I am implementing a customer operation whose gradients must be calculated. The following is the function:
def difference(prod,box):
result = tf.Variable(tf.zeros((prod.shape[0],box.shape[1]),dtype=tf.float16))
for i in tf.range(0,prod.shape[0]):
for j in tf.range(0,box.shape[1]):
result[i,j].assign((tf.reduce_prod(box[:,j])-tf.reduce_prod(prod[i,:]))/tf.reduce_prod(box[:,j]))
return result
I am unable to calculate the gradients with respect to box, the tape.gradient() is returning None, here is the code I have written for calculating gradients
prod = tf.constant([[3,4,5],[4,5,6],[1,3,3]],dtype=tf.float16)
box = tf.Variable([[4,5],[5,6],[5,7]],dtype=tf.float16)
with tf.GradientTape() as tape:
tape.watch(box)
loss = difference(prod,box)
print(tape.gradient(loss,box))
I am not able to find the reason for unconnected gradients. Is the result variable causing it? Kindly suggest an alternative implementation.
Yes, in order to calculate gradients we need a set of (differentiable) operations on your variables.
You should re-write difference
as a function of the 2 input tensors.
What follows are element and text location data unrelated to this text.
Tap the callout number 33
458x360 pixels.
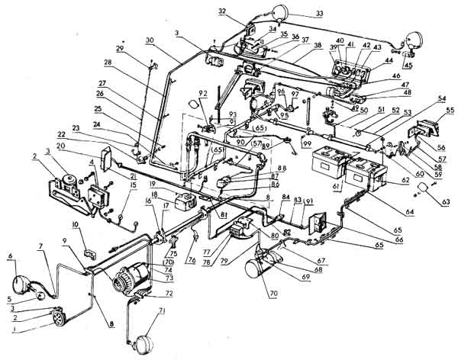(x=298, y=13)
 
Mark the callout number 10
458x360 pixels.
(x=75, y=226)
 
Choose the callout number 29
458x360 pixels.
(x=120, y=49)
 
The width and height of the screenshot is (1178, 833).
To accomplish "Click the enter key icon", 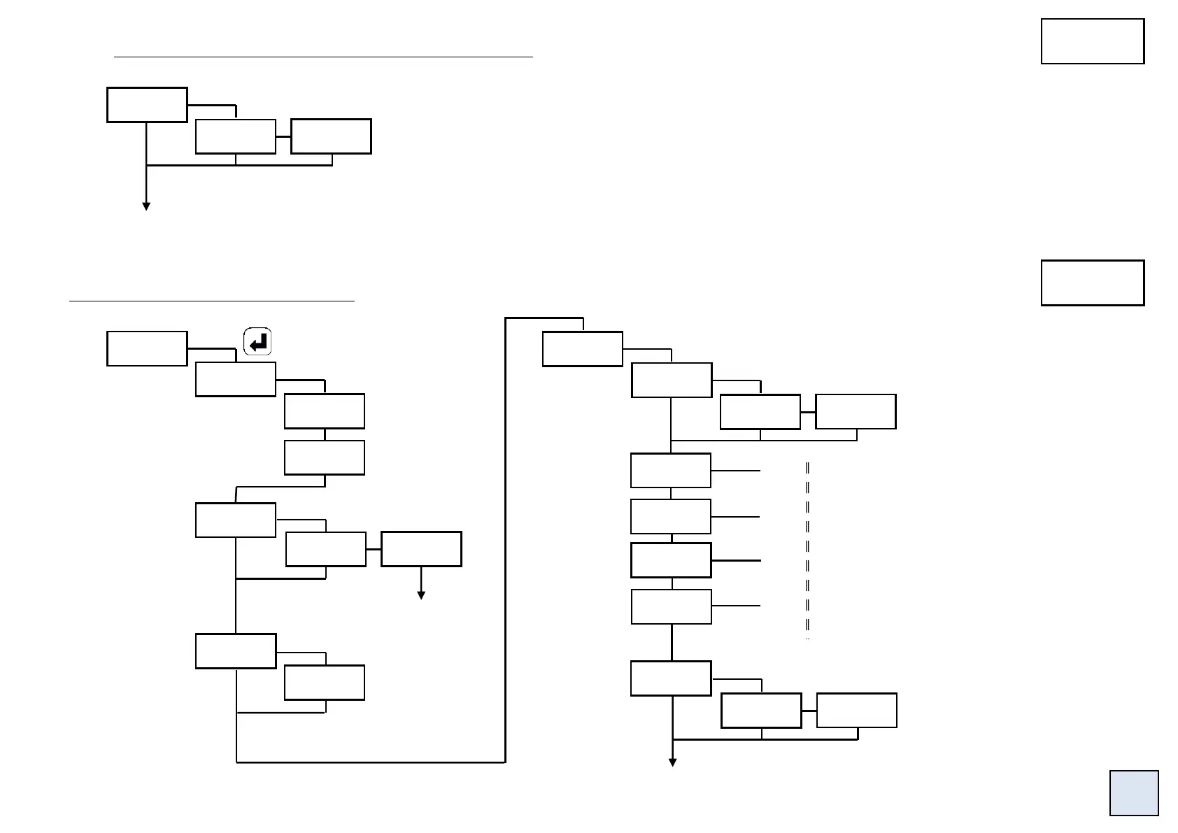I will point(257,342).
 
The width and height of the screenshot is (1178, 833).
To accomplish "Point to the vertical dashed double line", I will point(807,549).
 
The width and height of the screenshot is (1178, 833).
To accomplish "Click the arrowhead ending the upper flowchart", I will point(146,206).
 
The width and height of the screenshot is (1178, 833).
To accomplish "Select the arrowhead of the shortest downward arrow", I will point(421,595).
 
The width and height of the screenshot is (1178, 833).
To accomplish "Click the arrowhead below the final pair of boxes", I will point(672,762).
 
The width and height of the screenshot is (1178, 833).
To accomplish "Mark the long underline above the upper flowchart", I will point(323,56).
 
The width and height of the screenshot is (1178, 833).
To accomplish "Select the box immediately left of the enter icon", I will point(147,348).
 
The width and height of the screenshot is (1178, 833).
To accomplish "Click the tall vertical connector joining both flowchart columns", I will point(505,539).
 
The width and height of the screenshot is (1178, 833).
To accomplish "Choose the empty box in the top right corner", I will point(1092,41).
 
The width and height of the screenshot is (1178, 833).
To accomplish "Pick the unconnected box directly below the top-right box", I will point(1092,283).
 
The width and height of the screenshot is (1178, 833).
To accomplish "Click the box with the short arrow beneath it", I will point(421,549).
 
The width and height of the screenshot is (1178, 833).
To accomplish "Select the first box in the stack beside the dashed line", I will point(671,470).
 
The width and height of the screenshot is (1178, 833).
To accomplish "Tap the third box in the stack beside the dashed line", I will point(671,560).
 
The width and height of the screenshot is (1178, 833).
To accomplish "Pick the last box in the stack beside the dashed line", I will point(672,606).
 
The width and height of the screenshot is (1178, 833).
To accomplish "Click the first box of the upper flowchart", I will point(147,105).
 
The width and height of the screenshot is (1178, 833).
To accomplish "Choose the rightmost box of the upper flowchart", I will point(331,136).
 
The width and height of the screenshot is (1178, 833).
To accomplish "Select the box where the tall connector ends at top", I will point(583,349).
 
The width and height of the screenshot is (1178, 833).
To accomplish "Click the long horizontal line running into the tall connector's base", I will point(371,762).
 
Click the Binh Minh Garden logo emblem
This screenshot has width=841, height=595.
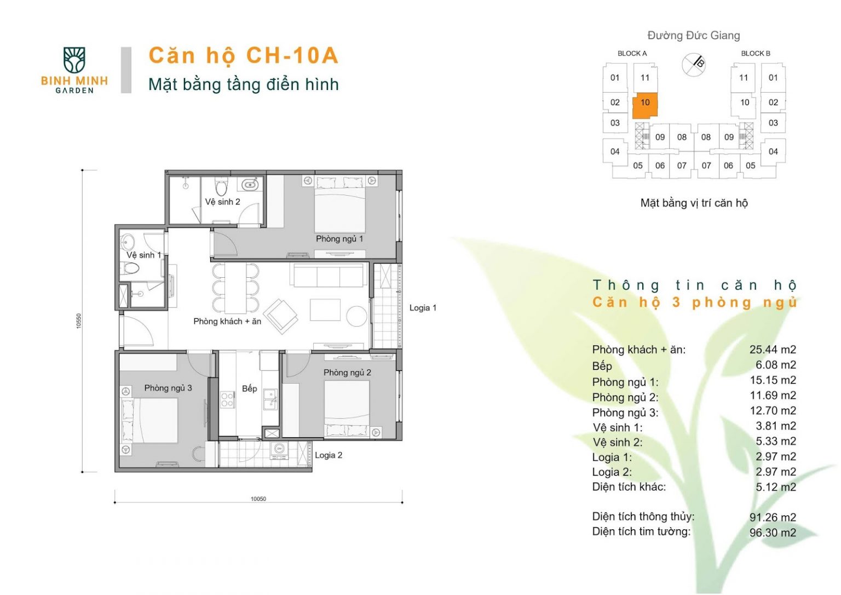[74, 60]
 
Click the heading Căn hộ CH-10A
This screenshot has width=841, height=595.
[244, 55]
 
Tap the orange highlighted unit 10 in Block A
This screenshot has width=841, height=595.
[644, 106]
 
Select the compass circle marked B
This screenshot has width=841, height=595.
[694, 64]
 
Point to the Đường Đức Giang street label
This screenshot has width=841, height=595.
[694, 36]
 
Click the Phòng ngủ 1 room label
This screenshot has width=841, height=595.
[339, 239]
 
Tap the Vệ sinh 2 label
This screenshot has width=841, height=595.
[222, 202]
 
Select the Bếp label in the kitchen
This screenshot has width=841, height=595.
[249, 389]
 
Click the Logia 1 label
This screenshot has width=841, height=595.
[423, 308]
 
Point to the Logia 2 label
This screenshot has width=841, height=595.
[329, 455]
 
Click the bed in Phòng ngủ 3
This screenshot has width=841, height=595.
[149, 421]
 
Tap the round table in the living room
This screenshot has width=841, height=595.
[356, 316]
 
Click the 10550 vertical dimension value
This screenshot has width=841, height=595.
[78, 321]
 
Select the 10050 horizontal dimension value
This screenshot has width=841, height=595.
[258, 499]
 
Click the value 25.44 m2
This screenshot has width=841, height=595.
[773, 350]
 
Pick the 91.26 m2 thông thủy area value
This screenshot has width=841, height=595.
[773, 517]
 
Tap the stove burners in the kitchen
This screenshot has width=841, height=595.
[228, 399]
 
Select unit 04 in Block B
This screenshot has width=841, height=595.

I think (though happy to confess I am not 100% sure!) that it is the use of 'assign' that makes the gradient tape fall over.
Perhaps something like this:
def difference(prod, box):
box_red = tf.reduce_prod(box, axis=0)
prod_red = tf.reduce_prod(prod, axis=1)
return (tf.expand_dims(box_red, 0) - tf.expand_dims(prod_red, 1)) / tf.expand_dims(box_red, 0)
would get you the desired result